→ What is required
Count the lines in the rows below that contain the string "Spinach", and reply with that number alone.

═════ Provided records ═════

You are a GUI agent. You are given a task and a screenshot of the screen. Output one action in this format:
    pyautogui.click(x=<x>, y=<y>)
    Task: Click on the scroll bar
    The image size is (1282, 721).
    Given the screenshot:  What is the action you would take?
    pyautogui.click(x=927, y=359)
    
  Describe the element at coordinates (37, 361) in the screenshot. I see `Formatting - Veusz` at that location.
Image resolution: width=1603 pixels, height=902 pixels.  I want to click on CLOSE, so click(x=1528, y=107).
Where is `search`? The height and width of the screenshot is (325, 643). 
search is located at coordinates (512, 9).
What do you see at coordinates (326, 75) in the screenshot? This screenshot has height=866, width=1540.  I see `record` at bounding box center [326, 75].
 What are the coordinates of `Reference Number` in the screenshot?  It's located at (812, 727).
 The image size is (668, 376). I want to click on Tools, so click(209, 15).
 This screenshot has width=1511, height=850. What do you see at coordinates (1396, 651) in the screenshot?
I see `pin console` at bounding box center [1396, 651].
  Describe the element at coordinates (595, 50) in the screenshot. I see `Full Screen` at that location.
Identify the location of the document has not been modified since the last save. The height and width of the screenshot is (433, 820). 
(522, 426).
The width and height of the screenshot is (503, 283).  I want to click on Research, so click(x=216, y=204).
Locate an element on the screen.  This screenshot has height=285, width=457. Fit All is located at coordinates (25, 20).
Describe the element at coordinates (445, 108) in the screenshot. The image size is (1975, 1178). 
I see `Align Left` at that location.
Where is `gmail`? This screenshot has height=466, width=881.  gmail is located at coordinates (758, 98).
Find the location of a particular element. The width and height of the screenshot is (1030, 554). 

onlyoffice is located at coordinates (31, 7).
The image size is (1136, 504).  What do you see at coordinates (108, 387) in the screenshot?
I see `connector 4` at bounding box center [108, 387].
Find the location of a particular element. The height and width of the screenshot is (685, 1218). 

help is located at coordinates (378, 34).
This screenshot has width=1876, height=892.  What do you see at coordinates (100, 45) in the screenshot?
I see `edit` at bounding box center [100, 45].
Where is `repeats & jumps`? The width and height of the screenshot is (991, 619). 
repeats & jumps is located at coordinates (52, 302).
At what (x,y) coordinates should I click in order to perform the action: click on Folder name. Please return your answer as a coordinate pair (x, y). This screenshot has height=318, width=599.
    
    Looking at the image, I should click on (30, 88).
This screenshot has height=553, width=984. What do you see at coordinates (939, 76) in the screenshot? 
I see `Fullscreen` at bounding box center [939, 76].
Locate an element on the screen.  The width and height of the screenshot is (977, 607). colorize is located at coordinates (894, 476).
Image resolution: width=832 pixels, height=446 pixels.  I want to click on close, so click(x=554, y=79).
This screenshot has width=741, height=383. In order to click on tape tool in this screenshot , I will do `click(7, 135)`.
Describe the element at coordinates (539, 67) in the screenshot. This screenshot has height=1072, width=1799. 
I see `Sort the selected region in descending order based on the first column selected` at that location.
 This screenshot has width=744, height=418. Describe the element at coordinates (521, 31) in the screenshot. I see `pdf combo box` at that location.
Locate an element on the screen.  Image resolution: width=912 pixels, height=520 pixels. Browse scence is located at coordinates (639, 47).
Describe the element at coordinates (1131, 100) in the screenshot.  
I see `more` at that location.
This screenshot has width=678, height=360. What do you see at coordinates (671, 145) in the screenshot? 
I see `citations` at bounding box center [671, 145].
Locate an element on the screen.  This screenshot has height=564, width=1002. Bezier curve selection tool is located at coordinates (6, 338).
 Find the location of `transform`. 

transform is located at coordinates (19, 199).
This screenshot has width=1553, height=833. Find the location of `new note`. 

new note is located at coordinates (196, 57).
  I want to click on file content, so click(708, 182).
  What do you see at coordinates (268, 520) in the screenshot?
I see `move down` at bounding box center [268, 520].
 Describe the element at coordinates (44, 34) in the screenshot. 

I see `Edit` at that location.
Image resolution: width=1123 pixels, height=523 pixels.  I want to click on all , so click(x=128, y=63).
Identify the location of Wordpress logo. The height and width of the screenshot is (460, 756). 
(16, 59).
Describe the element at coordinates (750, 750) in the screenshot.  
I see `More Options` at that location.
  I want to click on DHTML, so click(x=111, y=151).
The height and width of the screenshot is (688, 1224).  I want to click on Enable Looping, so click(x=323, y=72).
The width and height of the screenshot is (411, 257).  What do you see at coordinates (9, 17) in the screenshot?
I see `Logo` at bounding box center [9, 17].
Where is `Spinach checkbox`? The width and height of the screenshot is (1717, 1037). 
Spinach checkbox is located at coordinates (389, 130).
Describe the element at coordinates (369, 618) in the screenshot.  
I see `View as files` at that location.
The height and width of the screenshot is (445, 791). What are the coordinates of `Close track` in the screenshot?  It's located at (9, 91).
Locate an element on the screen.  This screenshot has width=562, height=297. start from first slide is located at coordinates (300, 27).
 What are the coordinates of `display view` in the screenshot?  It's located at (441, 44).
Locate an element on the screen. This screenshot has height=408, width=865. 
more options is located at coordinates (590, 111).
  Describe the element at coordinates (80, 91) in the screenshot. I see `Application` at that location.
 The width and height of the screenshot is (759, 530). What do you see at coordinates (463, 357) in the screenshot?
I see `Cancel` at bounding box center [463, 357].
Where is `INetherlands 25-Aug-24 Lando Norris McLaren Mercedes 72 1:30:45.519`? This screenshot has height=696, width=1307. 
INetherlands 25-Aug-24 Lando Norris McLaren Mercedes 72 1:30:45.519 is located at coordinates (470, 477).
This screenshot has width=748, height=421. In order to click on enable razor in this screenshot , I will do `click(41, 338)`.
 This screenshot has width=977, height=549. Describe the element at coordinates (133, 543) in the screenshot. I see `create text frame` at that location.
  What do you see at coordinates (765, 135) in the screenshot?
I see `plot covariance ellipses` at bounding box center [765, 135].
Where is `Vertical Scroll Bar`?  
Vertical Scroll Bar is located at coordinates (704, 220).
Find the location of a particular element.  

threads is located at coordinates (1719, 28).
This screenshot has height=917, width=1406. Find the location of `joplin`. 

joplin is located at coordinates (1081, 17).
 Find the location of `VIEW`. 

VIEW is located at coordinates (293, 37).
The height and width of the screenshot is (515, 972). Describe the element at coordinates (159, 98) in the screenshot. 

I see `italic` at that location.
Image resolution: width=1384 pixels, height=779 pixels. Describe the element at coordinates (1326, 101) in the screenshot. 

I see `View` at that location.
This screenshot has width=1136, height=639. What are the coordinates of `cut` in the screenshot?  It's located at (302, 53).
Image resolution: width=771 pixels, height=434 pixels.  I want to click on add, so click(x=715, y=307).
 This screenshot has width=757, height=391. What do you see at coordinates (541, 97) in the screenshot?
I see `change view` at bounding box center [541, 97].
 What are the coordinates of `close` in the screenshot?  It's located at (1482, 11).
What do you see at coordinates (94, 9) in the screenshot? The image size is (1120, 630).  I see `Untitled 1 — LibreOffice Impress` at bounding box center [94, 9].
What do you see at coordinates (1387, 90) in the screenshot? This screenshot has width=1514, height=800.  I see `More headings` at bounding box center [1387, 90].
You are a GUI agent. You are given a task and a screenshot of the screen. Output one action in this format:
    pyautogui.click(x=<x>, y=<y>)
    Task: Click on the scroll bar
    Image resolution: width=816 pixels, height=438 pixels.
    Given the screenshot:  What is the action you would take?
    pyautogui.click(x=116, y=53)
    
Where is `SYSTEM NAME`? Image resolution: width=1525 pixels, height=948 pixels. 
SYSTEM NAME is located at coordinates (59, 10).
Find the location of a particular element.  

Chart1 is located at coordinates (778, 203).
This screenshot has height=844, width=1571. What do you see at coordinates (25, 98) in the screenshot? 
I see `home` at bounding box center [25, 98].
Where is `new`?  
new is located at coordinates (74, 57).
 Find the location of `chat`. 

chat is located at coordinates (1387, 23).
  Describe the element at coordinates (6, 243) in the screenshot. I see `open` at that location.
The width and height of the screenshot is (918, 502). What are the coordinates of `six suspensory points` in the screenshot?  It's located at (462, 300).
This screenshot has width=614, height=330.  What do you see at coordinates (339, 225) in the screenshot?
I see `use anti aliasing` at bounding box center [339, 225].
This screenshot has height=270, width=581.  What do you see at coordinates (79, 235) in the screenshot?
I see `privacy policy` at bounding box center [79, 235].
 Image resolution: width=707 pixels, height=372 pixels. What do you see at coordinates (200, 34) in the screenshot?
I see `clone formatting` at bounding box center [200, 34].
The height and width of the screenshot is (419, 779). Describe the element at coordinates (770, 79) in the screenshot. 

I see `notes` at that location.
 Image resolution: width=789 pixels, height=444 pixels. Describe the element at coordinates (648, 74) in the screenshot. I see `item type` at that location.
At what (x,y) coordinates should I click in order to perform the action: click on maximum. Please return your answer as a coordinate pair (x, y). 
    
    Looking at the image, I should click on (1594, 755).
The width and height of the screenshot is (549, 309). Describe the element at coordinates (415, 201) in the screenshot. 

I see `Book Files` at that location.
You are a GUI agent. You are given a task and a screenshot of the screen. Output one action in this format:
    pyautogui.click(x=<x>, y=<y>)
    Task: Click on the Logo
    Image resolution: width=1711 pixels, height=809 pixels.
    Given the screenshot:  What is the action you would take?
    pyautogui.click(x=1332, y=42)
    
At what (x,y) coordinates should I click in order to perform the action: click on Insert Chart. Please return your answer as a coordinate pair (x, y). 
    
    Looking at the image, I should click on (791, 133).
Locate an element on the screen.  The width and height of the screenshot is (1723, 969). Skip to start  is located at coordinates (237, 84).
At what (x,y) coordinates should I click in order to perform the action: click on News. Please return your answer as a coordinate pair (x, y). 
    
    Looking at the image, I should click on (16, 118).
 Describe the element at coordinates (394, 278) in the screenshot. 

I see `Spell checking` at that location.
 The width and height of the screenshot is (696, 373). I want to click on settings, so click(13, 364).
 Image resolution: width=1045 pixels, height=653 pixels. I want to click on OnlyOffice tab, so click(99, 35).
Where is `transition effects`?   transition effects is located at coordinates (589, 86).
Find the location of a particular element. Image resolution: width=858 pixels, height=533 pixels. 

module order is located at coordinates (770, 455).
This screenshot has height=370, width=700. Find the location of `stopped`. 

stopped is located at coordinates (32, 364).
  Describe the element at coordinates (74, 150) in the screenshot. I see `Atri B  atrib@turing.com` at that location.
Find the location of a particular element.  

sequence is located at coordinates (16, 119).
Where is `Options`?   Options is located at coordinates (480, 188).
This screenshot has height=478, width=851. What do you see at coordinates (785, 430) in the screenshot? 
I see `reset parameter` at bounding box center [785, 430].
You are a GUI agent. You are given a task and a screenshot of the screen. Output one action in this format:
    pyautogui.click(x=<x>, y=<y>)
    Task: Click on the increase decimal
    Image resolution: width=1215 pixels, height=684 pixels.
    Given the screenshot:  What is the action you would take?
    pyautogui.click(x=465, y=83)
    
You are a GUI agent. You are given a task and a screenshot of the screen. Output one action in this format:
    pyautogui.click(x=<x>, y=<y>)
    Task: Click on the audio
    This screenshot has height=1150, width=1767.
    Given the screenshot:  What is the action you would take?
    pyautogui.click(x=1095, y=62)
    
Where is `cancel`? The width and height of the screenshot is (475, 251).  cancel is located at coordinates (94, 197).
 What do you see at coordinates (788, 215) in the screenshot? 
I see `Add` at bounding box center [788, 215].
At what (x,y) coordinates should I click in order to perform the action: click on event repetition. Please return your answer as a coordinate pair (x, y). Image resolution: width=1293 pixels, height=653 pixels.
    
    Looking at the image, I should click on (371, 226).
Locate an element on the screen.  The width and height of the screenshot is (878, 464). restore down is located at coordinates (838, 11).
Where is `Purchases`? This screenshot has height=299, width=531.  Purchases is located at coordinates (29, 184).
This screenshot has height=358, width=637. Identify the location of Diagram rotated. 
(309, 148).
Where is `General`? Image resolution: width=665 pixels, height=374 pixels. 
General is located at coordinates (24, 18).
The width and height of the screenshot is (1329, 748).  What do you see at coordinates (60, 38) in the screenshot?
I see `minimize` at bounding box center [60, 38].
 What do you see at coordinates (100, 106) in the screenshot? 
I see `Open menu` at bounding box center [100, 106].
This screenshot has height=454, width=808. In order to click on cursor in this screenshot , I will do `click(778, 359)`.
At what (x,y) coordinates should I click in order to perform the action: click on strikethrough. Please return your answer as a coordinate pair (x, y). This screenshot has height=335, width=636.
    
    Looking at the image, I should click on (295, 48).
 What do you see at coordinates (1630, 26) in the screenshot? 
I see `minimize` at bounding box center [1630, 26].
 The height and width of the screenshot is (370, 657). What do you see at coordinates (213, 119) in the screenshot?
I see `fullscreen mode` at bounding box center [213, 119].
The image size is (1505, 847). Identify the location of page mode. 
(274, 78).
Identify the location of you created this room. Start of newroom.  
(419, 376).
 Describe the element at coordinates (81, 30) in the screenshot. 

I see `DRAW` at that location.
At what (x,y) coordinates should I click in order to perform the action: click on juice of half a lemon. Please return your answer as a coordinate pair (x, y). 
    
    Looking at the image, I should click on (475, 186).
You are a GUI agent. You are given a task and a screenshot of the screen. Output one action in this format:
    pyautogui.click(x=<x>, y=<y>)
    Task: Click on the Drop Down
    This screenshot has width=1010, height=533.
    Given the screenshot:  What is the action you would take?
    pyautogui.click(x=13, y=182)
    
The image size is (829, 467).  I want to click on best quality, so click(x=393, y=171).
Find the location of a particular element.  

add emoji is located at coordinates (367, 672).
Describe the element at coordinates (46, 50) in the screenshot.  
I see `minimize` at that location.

═════

→ The response
2